The posters are the work of satirist Darren Cullen, whose previous efforts include lampooning military recruitment and his ‘Pocket Money Loans’ campaign.
More subverts spotted on the tube today! Send us a snap if you see any...https://t.co/o80yKeCCwV#Unelectable#ToriesOut#AdHackManifestopic.twitter.com/xhCpVSCXQK
— Special Patrol Group (@SpecialPatrols) May 30, 2017
The images include Prime Minister Theresa May holding hands with US President Donald Trump on the road to nuclear destruction and caricatures of various Tory ministers.
Cullen has also subtly corrupted the Tory logo, which features a tree, so that it resembles a mushroom cloud to highlight May’s commitment to pressing the ‘red button’ in the event of nuclear war.
These anti-Tory posters I designed have started appearing in bus stops around London. More photos and print files at https://t.co/cl5Xas7I8Hpic.twitter.com/F4NvcB7gsT
— Darren Cullen (@darren_cullen) May 30, 2017
Other images show a crashing computer screen in reference to the recent National Health Service (NHS) cyberattack, which some have attributed to budget cuts under Health Secretary Jeremy Hunt.
“I wanted to draw attention to the dangers we face with another five years of Tory rule. The NHS certainly cannot survive another Conservative government, and the rest of us might not either,” Cullen told RT.
Lots of people literally won't survive another Tory government.

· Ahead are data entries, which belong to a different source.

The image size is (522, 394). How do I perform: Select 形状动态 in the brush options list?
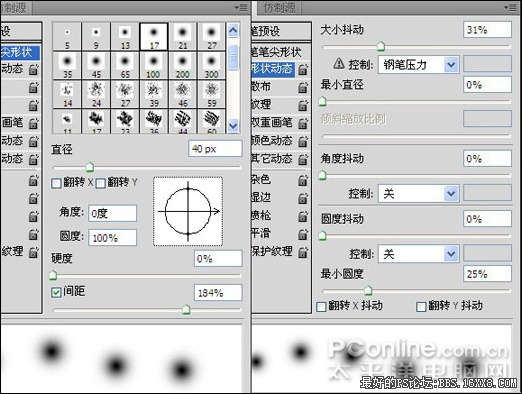coord(273,69)
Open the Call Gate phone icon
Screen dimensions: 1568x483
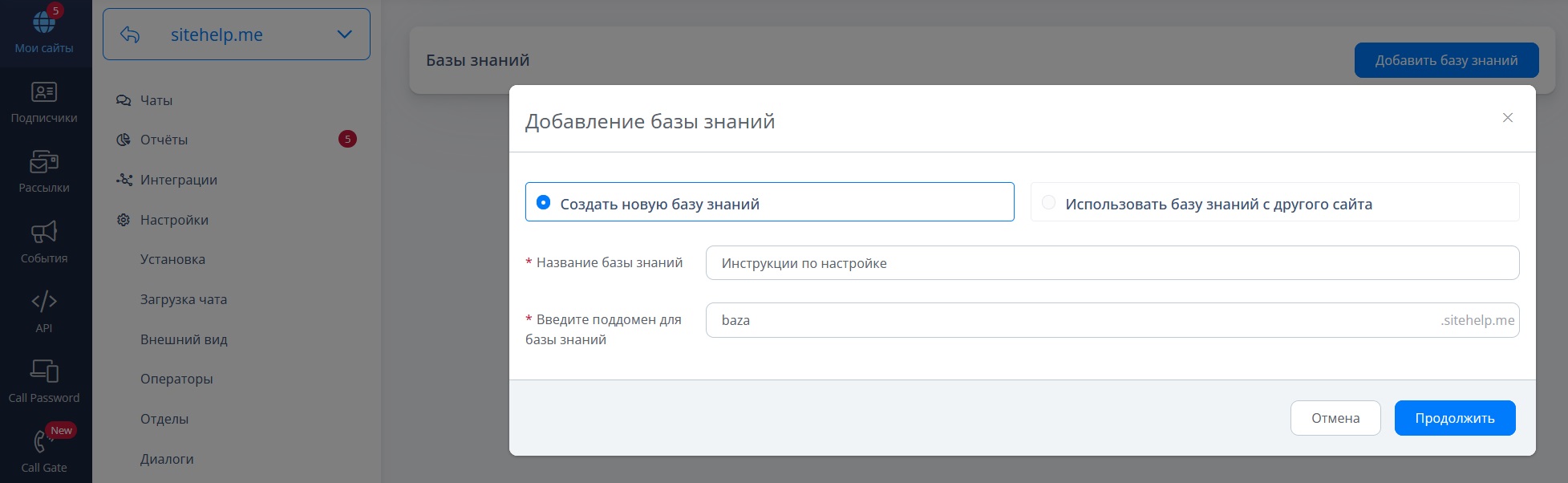[x=42, y=441]
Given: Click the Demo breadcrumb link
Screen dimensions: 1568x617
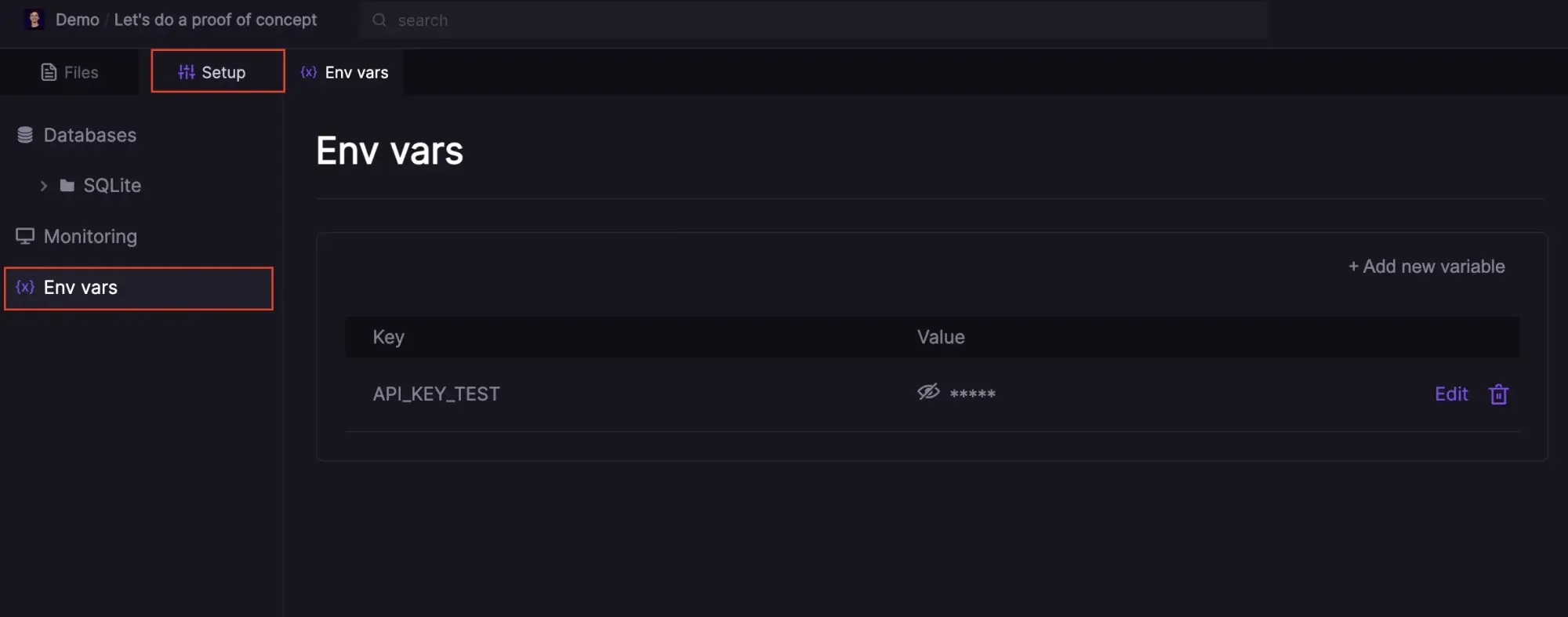Looking at the screenshot, I should click(77, 20).
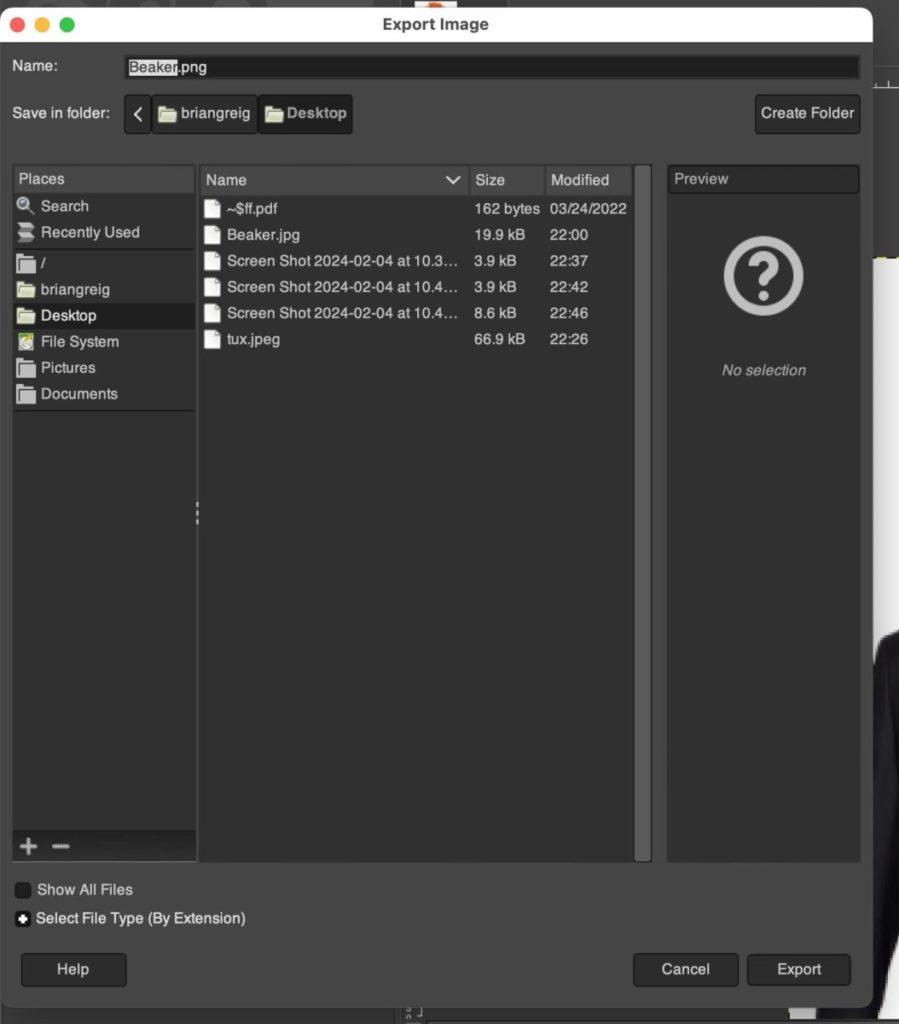Enable the Show All Files checkbox
Screen dimensions: 899x1024
coord(23,890)
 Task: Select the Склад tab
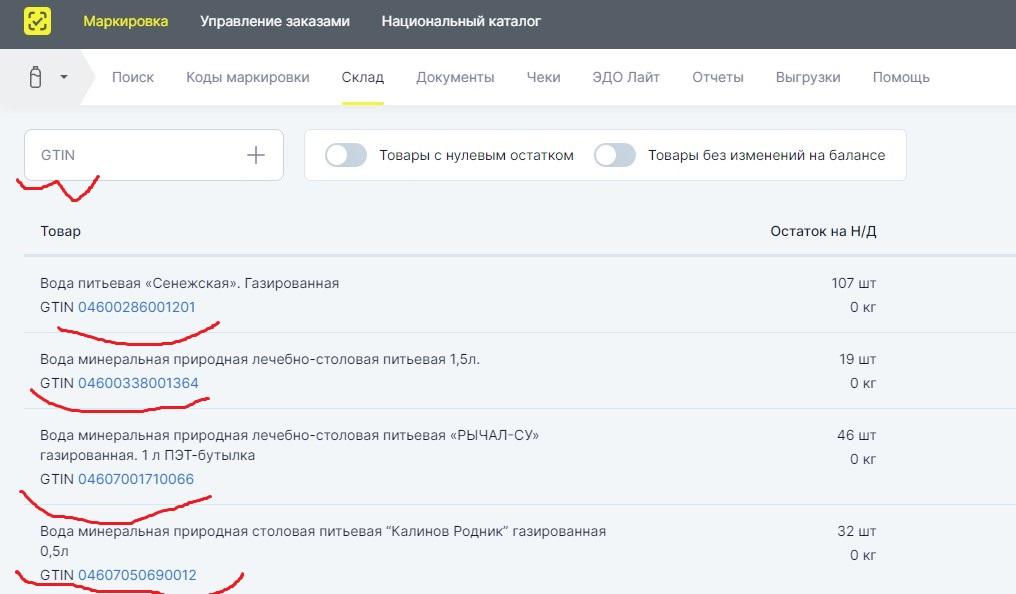(362, 77)
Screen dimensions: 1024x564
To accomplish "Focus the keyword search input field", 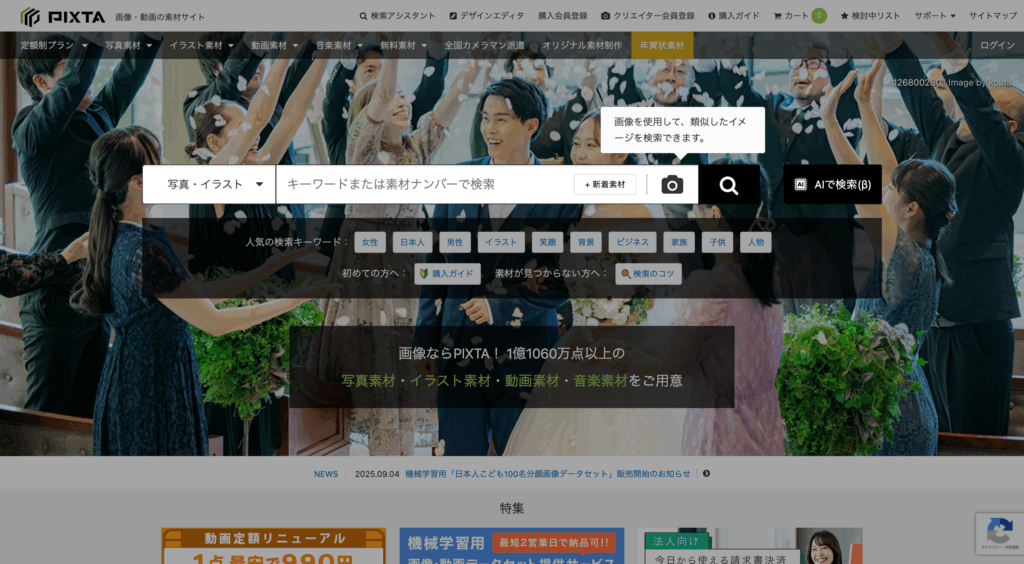I will pos(420,185).
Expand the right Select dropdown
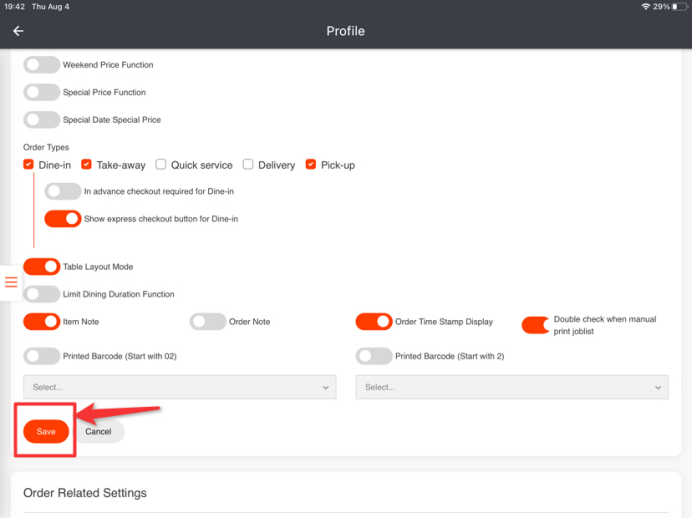The image size is (692, 518). click(512, 387)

Get the #ToriesOutpic.twitter.com/OyBGuZhHXE
— Protest Stencil (@protestencil) May 29, 2017
“I want to see [Labour leader] Jeremy Corbyn in Number 10, running this country like an adult,” he said, adding that he wants to see an end to the neoliberal economics of “the free-market zealots who run the Tory party.”
“But there is, and always has been, an alternative to the rapacious destruction of community, the worship of materialism and the denial of empathy for society’s most vulnerable,” he said.
It appears that members of the public are printing their own copies of Cullen’s work and plastering them around the city.